DRONNY DARKO, Neuroplasticity
Per neuroplasticità si intende la capacità del cervello umano di modificare la propria forma in relazione alle esperienze: dal nuovo album di Dronny Darko ci aspetteremmo quindi legittimamente un catalogo di suoni estremamente variegato o, quantomeno, una buona stratificazione sonora.

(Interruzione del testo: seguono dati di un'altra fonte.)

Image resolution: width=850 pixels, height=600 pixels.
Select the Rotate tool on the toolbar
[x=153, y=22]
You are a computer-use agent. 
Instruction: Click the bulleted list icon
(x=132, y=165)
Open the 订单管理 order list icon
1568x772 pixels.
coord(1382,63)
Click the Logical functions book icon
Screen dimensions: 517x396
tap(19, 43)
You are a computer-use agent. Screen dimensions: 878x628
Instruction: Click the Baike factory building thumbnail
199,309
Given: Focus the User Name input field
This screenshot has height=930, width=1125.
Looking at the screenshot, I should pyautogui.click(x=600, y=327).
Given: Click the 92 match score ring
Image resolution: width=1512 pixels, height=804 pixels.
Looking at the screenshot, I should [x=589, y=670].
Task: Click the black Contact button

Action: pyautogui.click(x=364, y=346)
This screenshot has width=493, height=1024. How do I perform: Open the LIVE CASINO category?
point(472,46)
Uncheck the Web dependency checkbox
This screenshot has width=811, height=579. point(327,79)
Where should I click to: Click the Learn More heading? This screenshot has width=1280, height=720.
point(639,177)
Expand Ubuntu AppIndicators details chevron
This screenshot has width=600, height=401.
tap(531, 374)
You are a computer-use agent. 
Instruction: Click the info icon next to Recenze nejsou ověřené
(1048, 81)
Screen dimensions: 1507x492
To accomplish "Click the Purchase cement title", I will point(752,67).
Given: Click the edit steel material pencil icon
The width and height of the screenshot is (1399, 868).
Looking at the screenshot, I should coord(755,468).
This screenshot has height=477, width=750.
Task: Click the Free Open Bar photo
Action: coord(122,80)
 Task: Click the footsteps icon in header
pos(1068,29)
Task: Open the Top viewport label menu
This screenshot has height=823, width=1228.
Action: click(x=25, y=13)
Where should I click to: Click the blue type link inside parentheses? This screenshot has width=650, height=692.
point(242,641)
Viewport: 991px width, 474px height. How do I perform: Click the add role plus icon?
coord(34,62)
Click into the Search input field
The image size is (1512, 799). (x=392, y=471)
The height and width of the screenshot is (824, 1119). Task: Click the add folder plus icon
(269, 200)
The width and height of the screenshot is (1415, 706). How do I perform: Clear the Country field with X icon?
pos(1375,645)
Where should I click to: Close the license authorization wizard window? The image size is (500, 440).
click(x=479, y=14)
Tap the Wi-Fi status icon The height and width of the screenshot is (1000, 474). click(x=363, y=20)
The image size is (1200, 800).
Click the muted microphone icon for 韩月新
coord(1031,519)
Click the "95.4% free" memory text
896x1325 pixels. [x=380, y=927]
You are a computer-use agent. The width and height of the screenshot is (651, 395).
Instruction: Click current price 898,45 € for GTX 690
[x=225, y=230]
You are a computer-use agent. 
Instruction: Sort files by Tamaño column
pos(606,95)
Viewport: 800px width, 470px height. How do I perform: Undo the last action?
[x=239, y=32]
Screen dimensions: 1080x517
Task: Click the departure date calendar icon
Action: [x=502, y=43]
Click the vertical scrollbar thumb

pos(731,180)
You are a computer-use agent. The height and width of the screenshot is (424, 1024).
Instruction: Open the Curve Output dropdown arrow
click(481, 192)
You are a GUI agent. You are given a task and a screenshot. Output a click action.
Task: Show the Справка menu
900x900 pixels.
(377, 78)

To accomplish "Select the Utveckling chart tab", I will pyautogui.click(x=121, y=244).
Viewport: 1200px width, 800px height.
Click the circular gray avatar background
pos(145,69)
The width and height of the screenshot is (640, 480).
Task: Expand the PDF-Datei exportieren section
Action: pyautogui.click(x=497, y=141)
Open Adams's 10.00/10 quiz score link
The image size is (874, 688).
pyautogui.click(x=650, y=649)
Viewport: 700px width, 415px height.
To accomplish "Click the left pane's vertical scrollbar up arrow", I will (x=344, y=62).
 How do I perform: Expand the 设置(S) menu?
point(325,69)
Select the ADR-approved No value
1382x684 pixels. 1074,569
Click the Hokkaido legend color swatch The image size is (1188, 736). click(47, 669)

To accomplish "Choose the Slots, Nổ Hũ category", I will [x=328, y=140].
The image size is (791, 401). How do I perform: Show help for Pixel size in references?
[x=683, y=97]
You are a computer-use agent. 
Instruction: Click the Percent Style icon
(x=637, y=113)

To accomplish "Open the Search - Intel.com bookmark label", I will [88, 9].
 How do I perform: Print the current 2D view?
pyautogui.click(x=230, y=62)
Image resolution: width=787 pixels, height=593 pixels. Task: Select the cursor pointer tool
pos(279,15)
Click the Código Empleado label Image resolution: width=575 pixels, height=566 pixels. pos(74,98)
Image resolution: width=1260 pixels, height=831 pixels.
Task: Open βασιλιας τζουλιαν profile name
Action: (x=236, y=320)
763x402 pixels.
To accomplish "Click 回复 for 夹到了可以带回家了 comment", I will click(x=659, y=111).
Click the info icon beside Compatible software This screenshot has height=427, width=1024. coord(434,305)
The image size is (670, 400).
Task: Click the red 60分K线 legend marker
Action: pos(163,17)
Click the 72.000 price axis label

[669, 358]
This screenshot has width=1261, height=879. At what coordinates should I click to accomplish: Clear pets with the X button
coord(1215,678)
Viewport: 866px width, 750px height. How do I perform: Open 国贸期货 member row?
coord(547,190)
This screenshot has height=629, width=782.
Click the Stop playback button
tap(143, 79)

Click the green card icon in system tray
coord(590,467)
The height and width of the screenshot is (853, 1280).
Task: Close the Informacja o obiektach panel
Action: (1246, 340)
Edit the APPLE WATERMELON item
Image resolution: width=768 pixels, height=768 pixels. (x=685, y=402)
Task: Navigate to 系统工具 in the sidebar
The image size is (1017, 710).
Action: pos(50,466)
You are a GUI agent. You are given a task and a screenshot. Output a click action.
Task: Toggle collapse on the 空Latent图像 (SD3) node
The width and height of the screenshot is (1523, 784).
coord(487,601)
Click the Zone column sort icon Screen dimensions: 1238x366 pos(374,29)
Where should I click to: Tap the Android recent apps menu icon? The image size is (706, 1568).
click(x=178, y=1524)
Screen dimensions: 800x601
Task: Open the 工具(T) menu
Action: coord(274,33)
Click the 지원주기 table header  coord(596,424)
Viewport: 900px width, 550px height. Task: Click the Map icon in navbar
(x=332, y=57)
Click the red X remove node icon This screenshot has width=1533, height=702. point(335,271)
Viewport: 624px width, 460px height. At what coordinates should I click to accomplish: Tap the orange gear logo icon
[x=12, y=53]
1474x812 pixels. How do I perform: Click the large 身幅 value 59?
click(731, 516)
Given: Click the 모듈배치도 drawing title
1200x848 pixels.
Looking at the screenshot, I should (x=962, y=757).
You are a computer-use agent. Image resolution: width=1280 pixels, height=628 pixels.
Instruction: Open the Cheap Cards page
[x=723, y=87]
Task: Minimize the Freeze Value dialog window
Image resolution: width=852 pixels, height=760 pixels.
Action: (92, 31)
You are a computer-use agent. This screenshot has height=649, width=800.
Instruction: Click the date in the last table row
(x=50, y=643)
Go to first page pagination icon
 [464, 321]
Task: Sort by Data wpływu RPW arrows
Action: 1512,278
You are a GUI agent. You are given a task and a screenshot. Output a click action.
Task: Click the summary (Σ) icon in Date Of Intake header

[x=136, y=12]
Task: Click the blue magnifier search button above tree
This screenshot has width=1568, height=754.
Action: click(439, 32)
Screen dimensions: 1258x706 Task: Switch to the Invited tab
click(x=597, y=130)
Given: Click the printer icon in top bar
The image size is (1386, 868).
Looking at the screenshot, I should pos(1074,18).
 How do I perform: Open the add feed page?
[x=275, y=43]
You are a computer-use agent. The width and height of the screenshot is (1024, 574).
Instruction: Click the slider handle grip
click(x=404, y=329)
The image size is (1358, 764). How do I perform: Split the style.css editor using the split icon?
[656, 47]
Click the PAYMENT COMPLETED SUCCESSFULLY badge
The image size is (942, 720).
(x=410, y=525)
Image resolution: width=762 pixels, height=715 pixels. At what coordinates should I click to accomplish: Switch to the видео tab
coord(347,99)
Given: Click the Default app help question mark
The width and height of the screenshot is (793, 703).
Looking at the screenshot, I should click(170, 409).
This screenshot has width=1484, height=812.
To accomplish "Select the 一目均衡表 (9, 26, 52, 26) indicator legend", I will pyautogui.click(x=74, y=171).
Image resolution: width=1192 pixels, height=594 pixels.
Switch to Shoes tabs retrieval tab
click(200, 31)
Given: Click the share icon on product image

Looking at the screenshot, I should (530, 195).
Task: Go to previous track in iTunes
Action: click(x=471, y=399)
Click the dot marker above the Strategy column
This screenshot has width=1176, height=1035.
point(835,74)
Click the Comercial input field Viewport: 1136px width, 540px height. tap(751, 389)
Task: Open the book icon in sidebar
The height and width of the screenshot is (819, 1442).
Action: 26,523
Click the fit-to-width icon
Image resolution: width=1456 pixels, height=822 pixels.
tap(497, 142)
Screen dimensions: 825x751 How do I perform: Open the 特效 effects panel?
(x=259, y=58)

Oleg Puzan non è nuovo a dischi ambiziosi dal punto di vista concettuale: il precedente lavoro, realizzato in coppia con ProtoU, ripercorreva la storia della Terra dal Big Bang ad un’ipotetica fuga dal pianeta. Questa volta, invece, l’ucraino si avventura nel non agevole campo delle neuroscienze: Neuroplasticity si discosta notevolmente dal resto delle recenti uscite della Cryo Chamber di Simon Heath (Atrium Carceri, Sabled Sun) per via delle sue sonorità scabre, che lo collocano al di fuori del recinto di quel dark ambient “cinematico”, specialità dell’etichetta. La musica di Dronny Darko è qui più statica che dinamica: l’unico movimento che lascia intuire è quello di macchine fuori controllo, crepitanti, preda di ruggine e consunzione. L’inizio lunatico, un’aritmia di suoni legnosi, si dissolve presto in un saliscendi di basse frequenze spazzato da un vento rovente: sembra di trovarsi nel mezzo di un paesaggio postatomico. Il resto è tutto giocato sul tema dell’elettricità: scariche elettrostatiche in quantità, accompagnate da pulsazioni bradicardiache, rimestare incessante di liquidi infetti, glitch, armonie appena percepibili. Il tema del disco appare, anche dopo più ascolti, leggermente fuori fuoco: pochi picchi emozionali e un andamento sostanzialmente uniforme che non lascia spazio a quella mutevolezza di cui il titolo sembra essere foriero.